5. Gruppo di ricerca “Resilienza, orientamento, formazione e lavoro”

Considerando che la resilienza viene generalmente intesa come un costrutto e un processo multidimensionale, che comprende l’adattamento positivo in un contesto di avversità significative e la capacità delle persone di influenzarlo significativamente, appare evidente che a essa può essere riconosciuto un importante ruolo in tempi come questi, che sembrano apparire a molti intensamente minacciosi e incerti. Da questo punto di vista, alla resilienza si può pensare in termini di paradigma in grado di offrire anche una sorta di supporto traversale (metodologico e non solo) all’analisi dei diversi interrogativi che possono porsi coloro che sono interessati a costrutti quali quelli della speranza, dell’ottimismo, della prospettiva temporale, della costruzione e realizzazione di progetti di tipo formativo e lavorativo. A livello di ricerca ci si potrebbe chiedere, ad esempio:

se, e in che misura, le qualità resilienti aiutano effettivamente le persone ad affrontare meglio le situazioni difficili, i cambiamenti e le sfide che anche i momenti di crisi come i presenti sembrano imporre a fasce ampie della popolazione;
se e in che misura è possibile, come si sta affermando in letteratura, parlare di resilienza organizzativa come la capacità di un’azienda di rispondere rapidamente e adeguatamente a cambiamenti imprevisti, di comunicare in modo efficace e di auto-organizzarsi di fronte a situazioni di crisi (Kendra e Wachtendorf, 2003; Weick e Sutcliffe, 2010).

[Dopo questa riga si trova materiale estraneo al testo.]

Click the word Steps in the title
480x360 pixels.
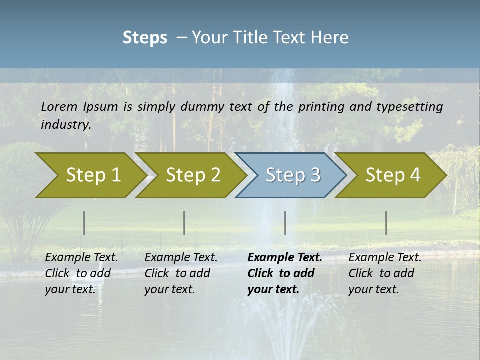pos(145,38)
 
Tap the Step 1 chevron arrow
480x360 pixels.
pos(90,176)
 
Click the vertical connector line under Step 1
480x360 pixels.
pos(84,223)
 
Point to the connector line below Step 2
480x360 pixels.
pos(184,223)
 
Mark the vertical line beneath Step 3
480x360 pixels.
pos(286,223)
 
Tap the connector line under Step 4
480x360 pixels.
pos(386,223)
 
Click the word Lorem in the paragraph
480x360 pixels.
pos(60,106)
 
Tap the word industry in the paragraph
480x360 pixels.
pos(66,125)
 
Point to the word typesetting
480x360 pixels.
pos(410,107)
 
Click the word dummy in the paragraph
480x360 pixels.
pos(204,107)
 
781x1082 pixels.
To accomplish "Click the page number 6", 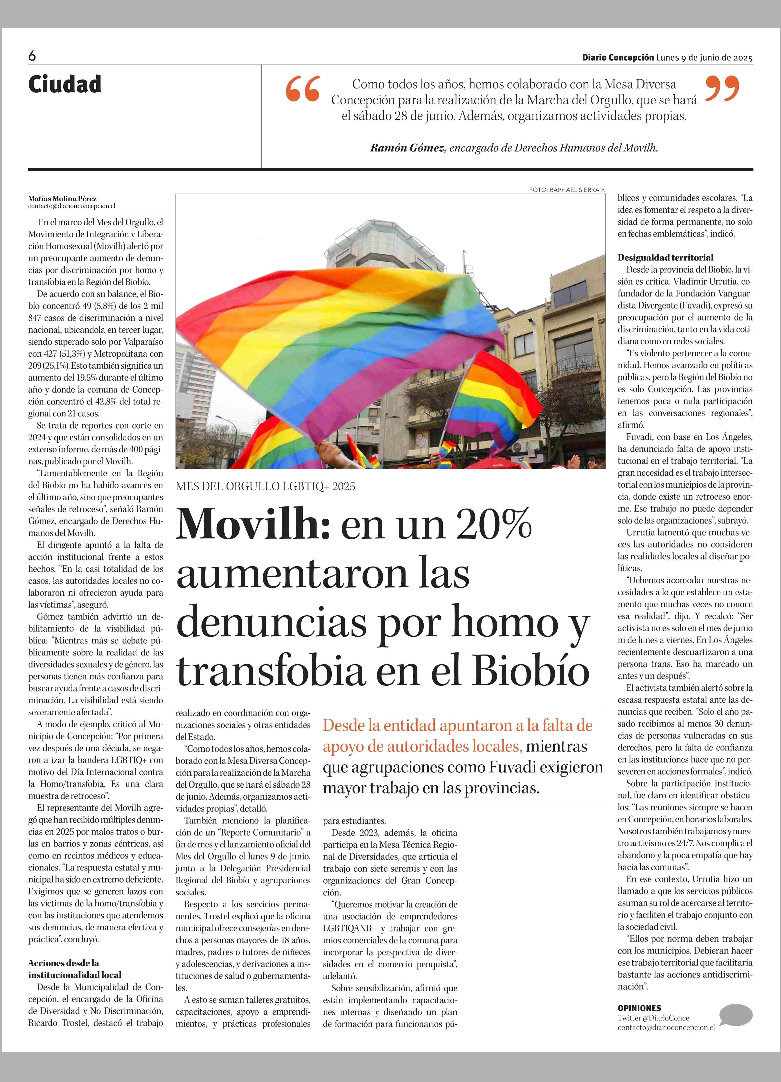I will point(32,56).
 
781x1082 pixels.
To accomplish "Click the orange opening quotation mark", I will point(303,89).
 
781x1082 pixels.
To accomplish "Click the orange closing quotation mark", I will point(722,88).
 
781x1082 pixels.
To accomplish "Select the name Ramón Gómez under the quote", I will point(408,148).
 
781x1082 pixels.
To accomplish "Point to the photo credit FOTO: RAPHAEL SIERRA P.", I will point(567,190).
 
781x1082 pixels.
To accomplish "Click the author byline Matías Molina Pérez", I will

se e in che misura è possibile coniugare la resilienza al diversity management, alle politiche di pari ed eque opportunità, al concetto di sostenibilità della vita lavorativa, ecc.;
se e in che misura la resilienza costituisca un fattore di promozione e sostegno della diversità in ambito organizzativo;
se le strategie resilienti possono aiutare gli studenti a far fronte alle difficoltà incontrate a scuola e all’università, a persistere negli studi e a evitare la fuoriuscita dalla formazione. A questo riguardo, la dottoressa Gianesini ha proposto la replica, in Italia, di uno specifico progetto di ricerca statunitense di tipo longitudinale focalizzato su studenti universitari delle discipline scientifiche, finalizzato a indagare gli elementi di base del processo di resilienza. Esso prevede l’utilizzo di strumenti validati per la raccolta di autovalutazioni sulle strategie di resilienza da proporre all’inizio dei corsi universitari (Time 1) e a metà circa del semestre, dopo la presentazione di stimoli in grado di evocare emozioni positive o negative (oltre ad una condizione di controllo) (Time 2), e misure di adattamento da applicare al termine dei corsi, una volta completati gli esami (Time 3). La realizzazione di questo progetto di ricerca potrebbe, da un lato, dare vita a uno studio cross-culturale in virtù del fatto che esso verrà realizzato oltreoceano, e, dall’altro, stimolare ulteriori azioni di ricerca finalizzate, ad esempio, a coinvolgere studenti più giovani, delle scuole secondarie di II grado.